**WORK REQUEST:** What you give back from the listing below should be an exact copy of the lines from the one with "Viewport: 1518px width, 1514px" down to the one with "Image resolution: width=640", and it should contain no pictures.

**RECORD EXCERPTS:**
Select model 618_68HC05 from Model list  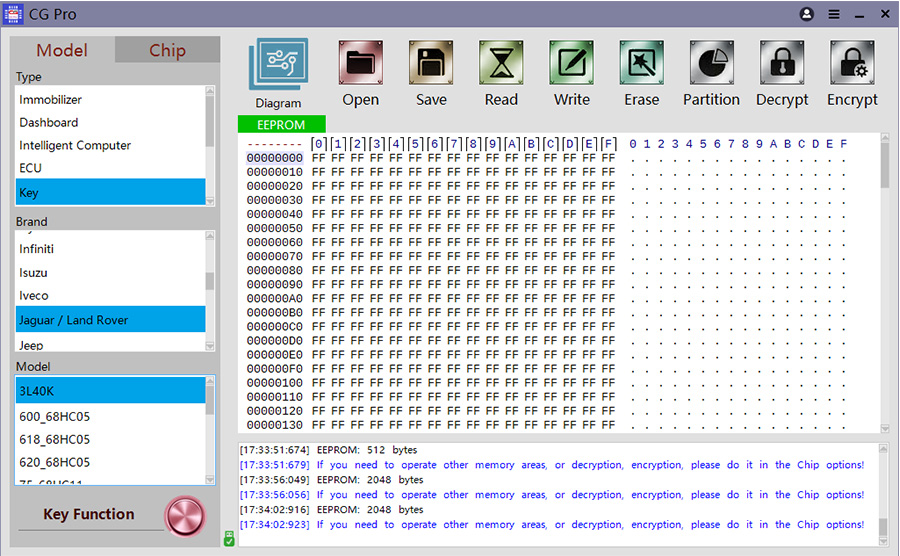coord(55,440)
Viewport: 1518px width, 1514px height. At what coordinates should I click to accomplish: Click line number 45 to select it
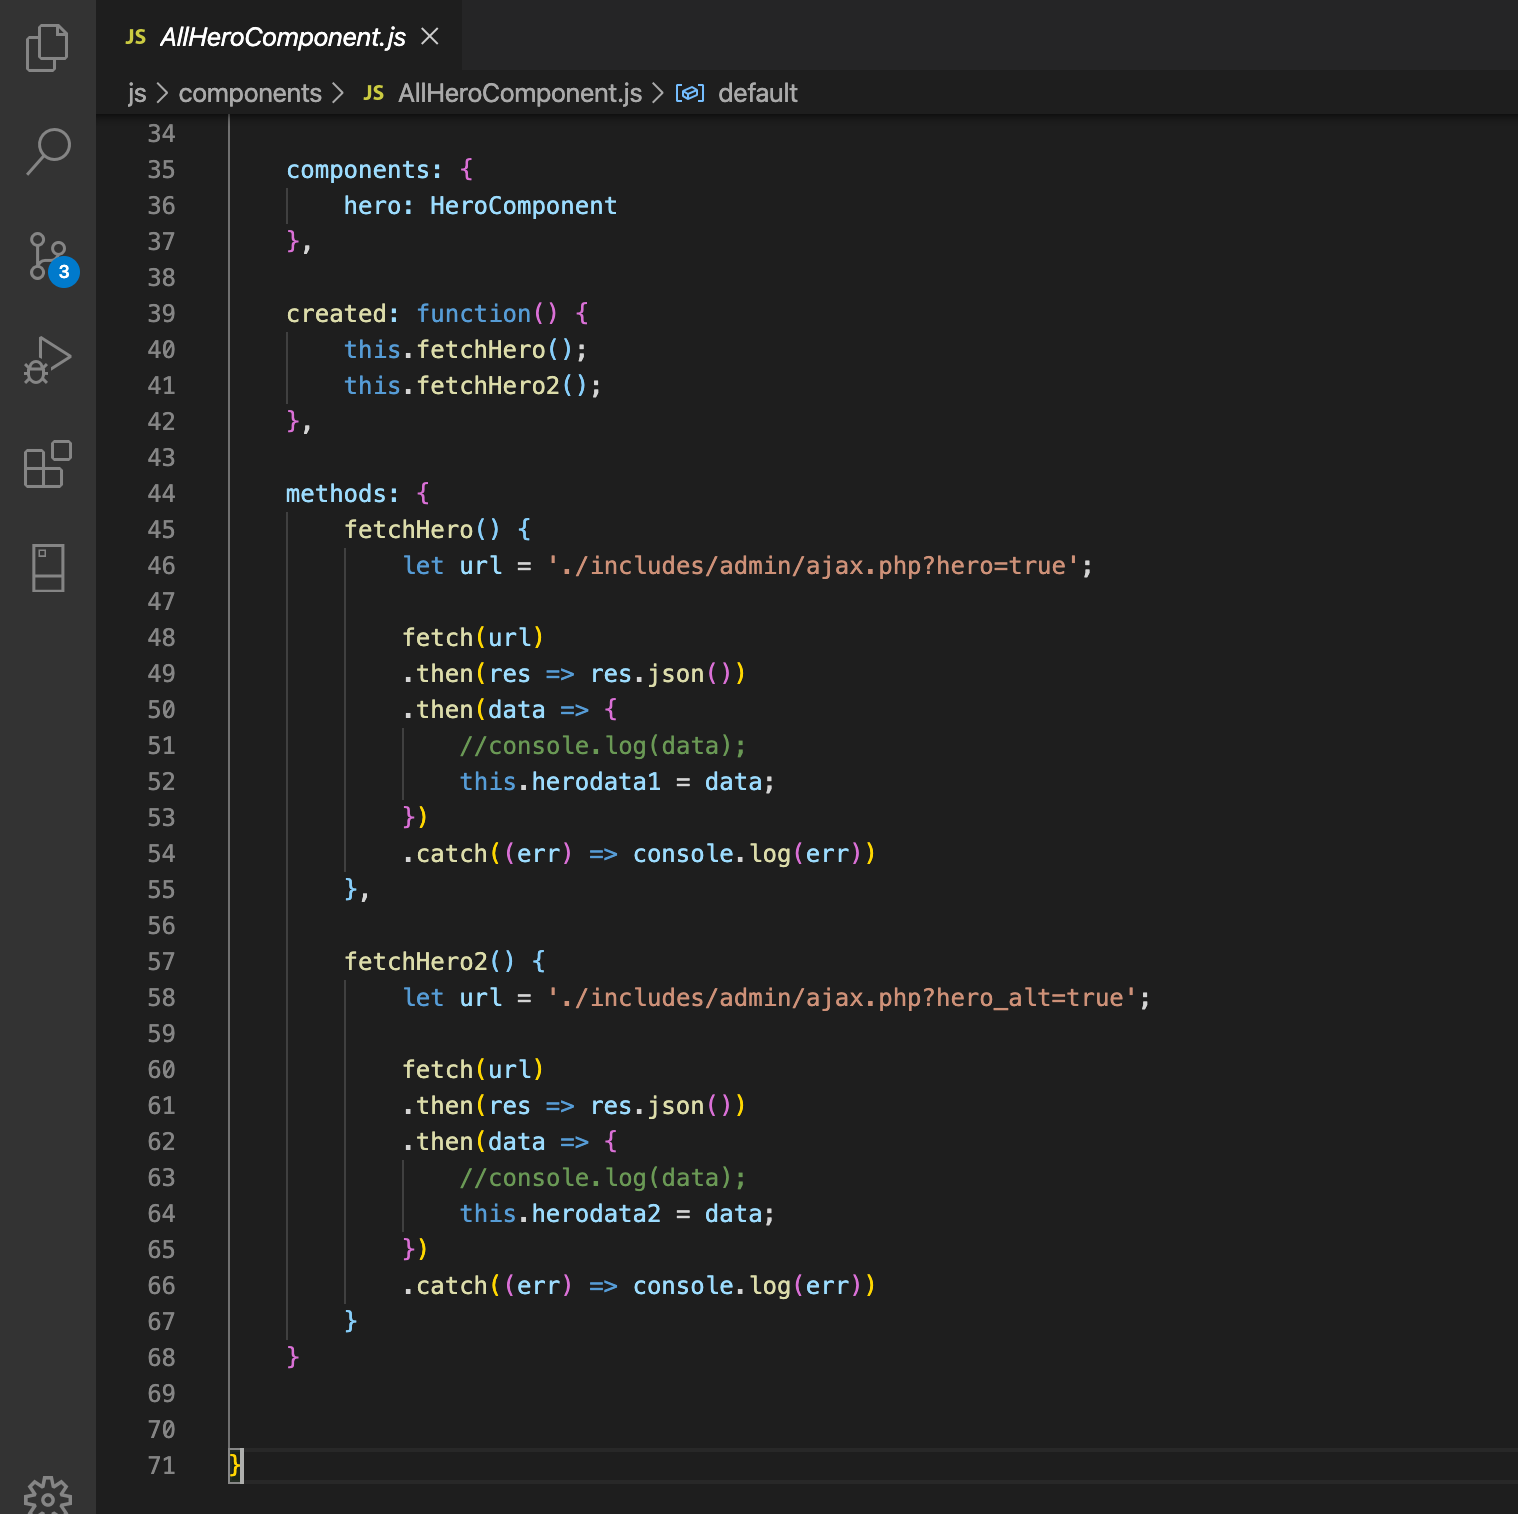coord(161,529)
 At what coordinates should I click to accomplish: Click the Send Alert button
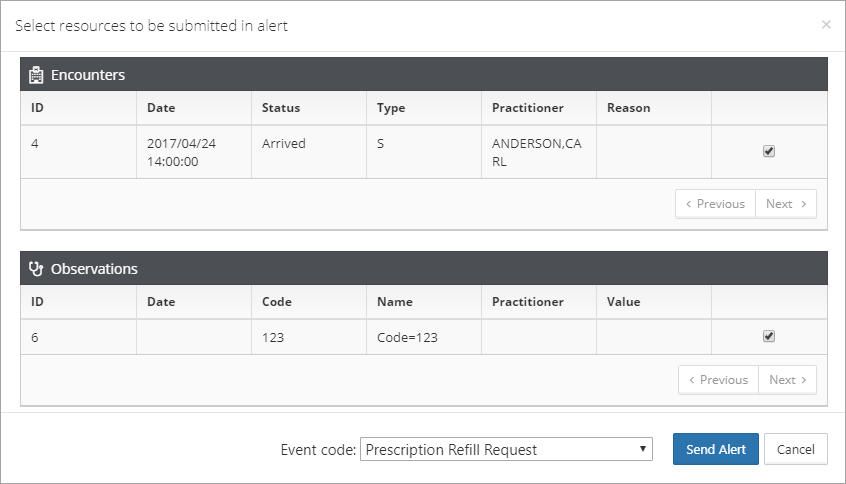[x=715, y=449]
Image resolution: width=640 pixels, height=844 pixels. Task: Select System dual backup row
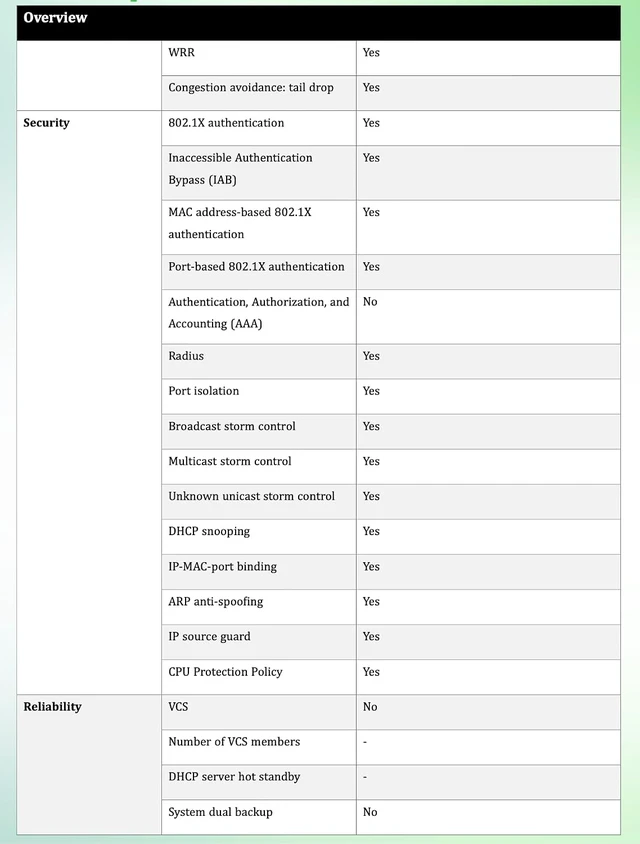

==

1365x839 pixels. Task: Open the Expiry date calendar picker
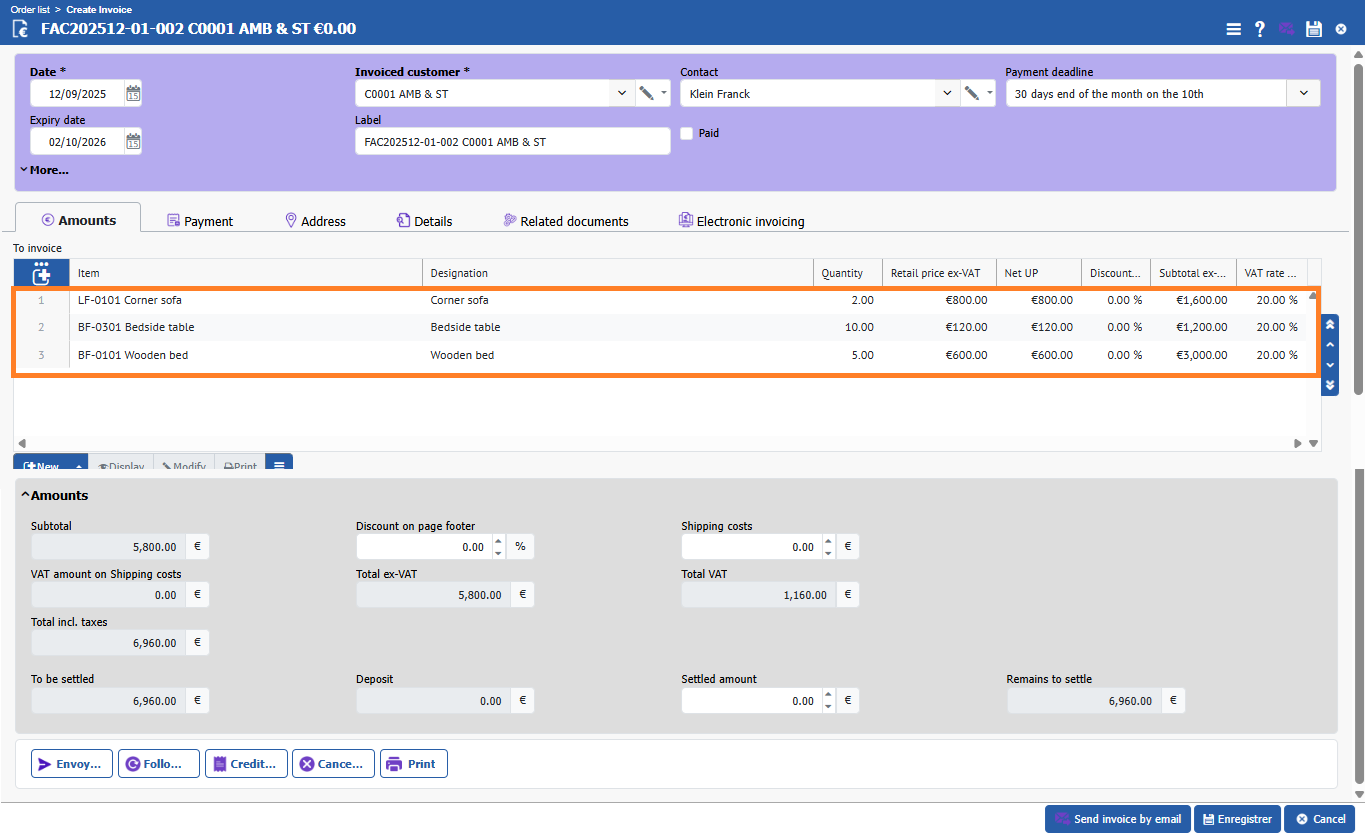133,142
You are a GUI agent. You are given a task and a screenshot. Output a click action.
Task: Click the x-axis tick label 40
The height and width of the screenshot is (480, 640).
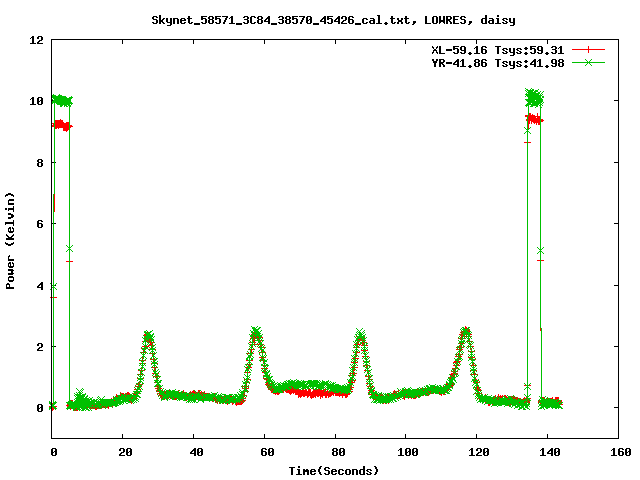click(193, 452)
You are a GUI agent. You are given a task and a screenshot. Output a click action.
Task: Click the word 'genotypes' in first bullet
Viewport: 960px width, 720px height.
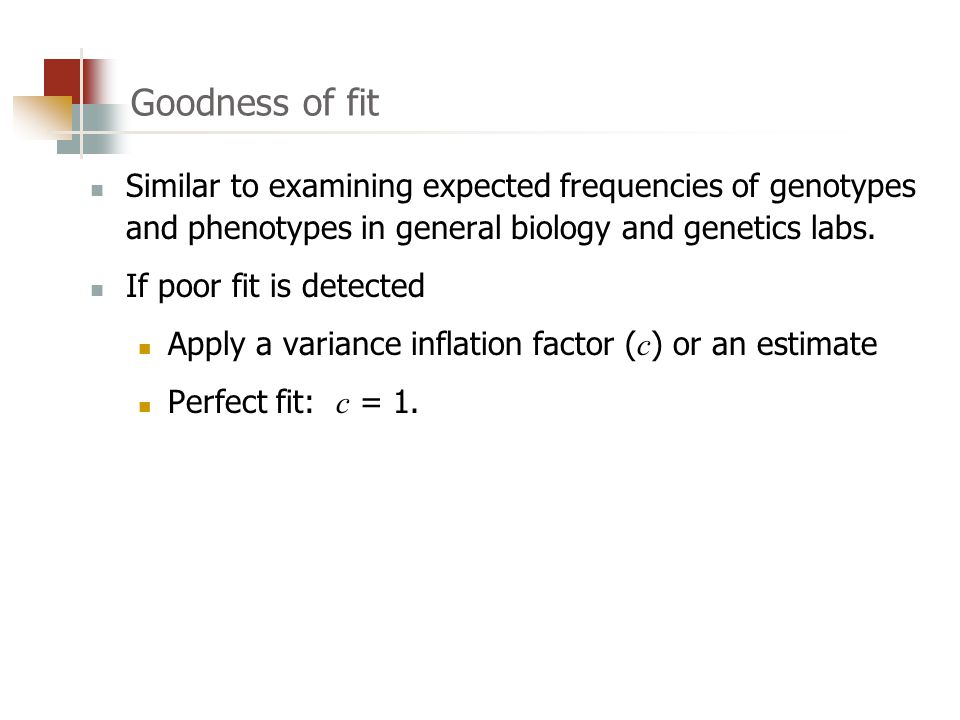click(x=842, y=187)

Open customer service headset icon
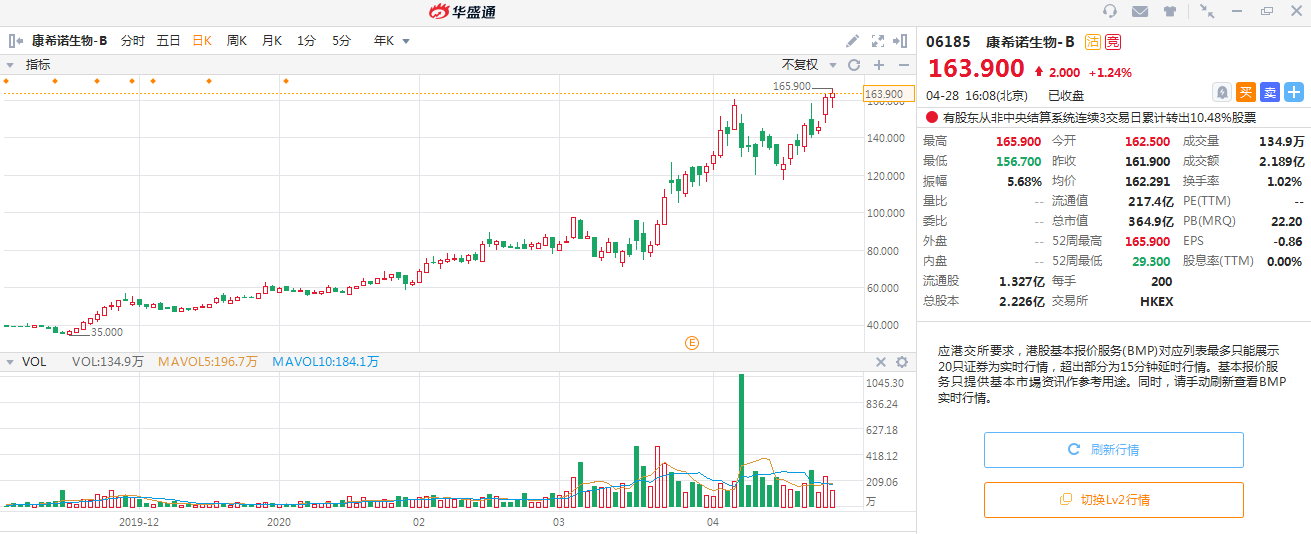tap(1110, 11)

--

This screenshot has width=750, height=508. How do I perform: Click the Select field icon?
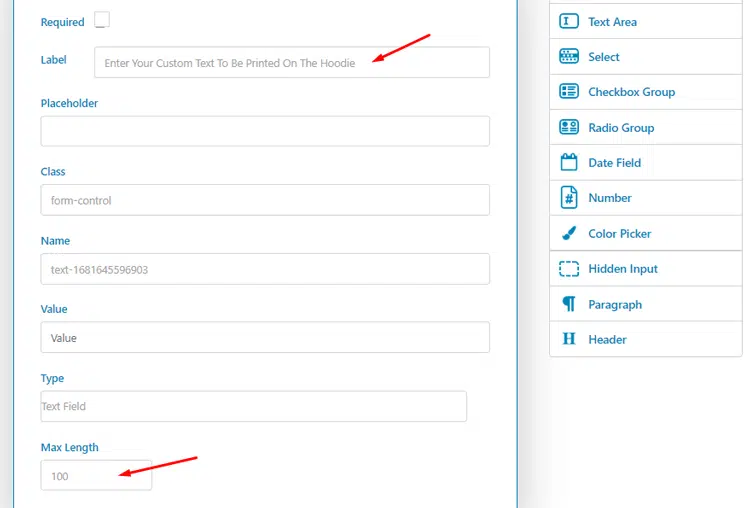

**ANSWER:**
Viewport: 1518px width, 1514px height. At what coordinates should I click to accomplish: Click line number 45 to select it
coord(161,529)
 At what coordinates should I click to accomplish: Click the Send Alert button
[x=715, y=449]
Image resolution: width=640 pixels, height=844 pixels. Task: Select System dual backup row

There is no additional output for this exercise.